The first show was in February and bought Cliff Richard and the Drifters to Aylesbury.
The Bucks Advertiser reported that 2,800 people were there – which seems alot, given the normal seating capacity of the Granada was 1,234. See report below; click on image to enlarge.
Also on the bill was Wee Willie Harris – described in the same review as “the blonde rock ‘n’ roller, was an active performer”. The compere was Jimmy Tarbuck – “a comedian of some originiality”.

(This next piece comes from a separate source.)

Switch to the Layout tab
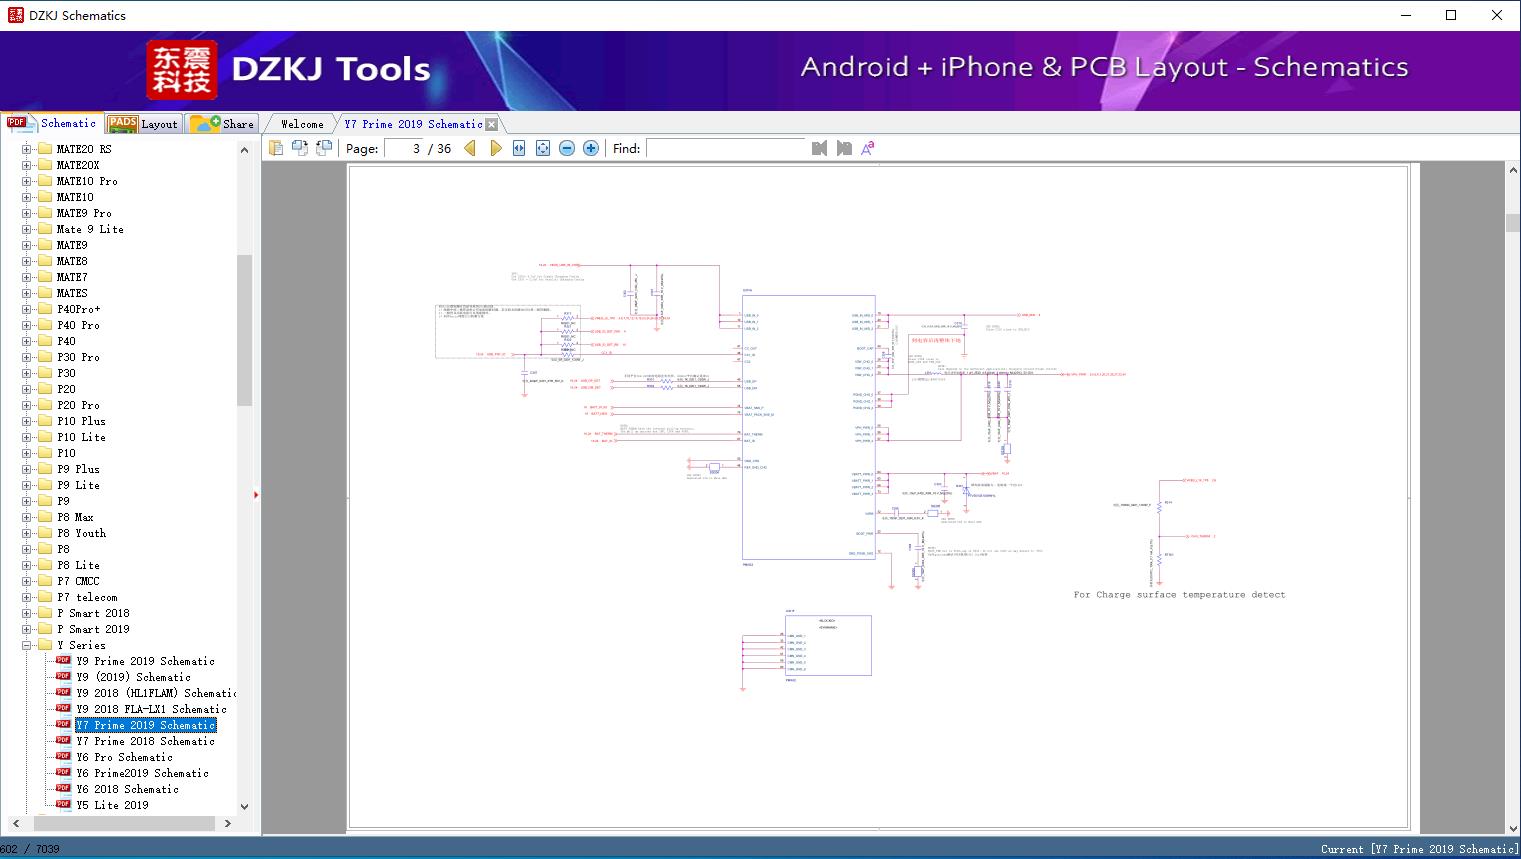The height and width of the screenshot is (859, 1521). 144,124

Cliff Richard was popular in Aylesbury. Some years later, in 1963, his film “Summer Holiday” broke the records for any film at the Granada, with long queues in the High Street. Photo: courtesy of Brian Gauntlett.
Marty Wilde and his Wild Cats appeared on 1st April.From mid-1958 to the end of 1959, Marty Wilde was one of the leading British rock ‘n’ roll singers, along with Tommy Steele and Cliff Richard. Hits included “Endless Sleep”, “Donna”, “A Teenager In Love”, “Sea Of Love” and “Bad Boy”.
Cherry Wainer was a keyboard player, best known as a member of Lord Rockingham’s XI – a scratch and who had a number one with “Hoots Mon”. Cuddly Dudley (Dudley Heslop) was Britain’s first black rock & roller, later lead singer of Red-E-Lewis and the Redcaps. Dickie Pride (Richard Kneller) was one of Larry Parnes’ acts (alongside Marty Wilde and other artists such as Tommy Steele, Billy Fury and Vince Eager). All had come to fame on the Oh Boy! TV show.
Next was Hughie Green and his act based on the TV quiz game Double Your Money. The main musical interest was Alma Cogan, billed as the guest star. The Bucks Advertiser review reported “the highlight of the show was without doubt the appearance of guest star Alma Cogan who captivated the audience – a quieter one this time, there was no shouting or screaming – with her catchy voice and personality.”
Michael Holliday, described as a crooner and “the British Bing Crosby” appeared in May. He had two British No. 1s with “Story of My Life“ and “Starry Eyed”. He died in 1963. The Bucks Advertiser reported that he performed with a stiff neck “caused by driving with his car windows open”.
September saw Petula Clark heading a bill that was based around the Cool For Cats TV show, which also included Tony Brent, Don Lang and Humphrey Lyttleton and his Band.
In October, Craig Douglas appeared. His version of “Ony Sixteen“ reached No. 1 and out-sold the Sam Cooke original. Guitarist Bert Weedon, who had just released “Guitar Boogie Shuffle“, and The Mudlarks (from Luton) also played.
Craig Douglas was back at the Granada Social Club in 1986:
The final show of the year was back to variety, with Bernard Bresslaw as the headline act. The music interest was provided by Mike Preston, Cuddly Dudley and Toni Dalli, with Mike Winters as the compere.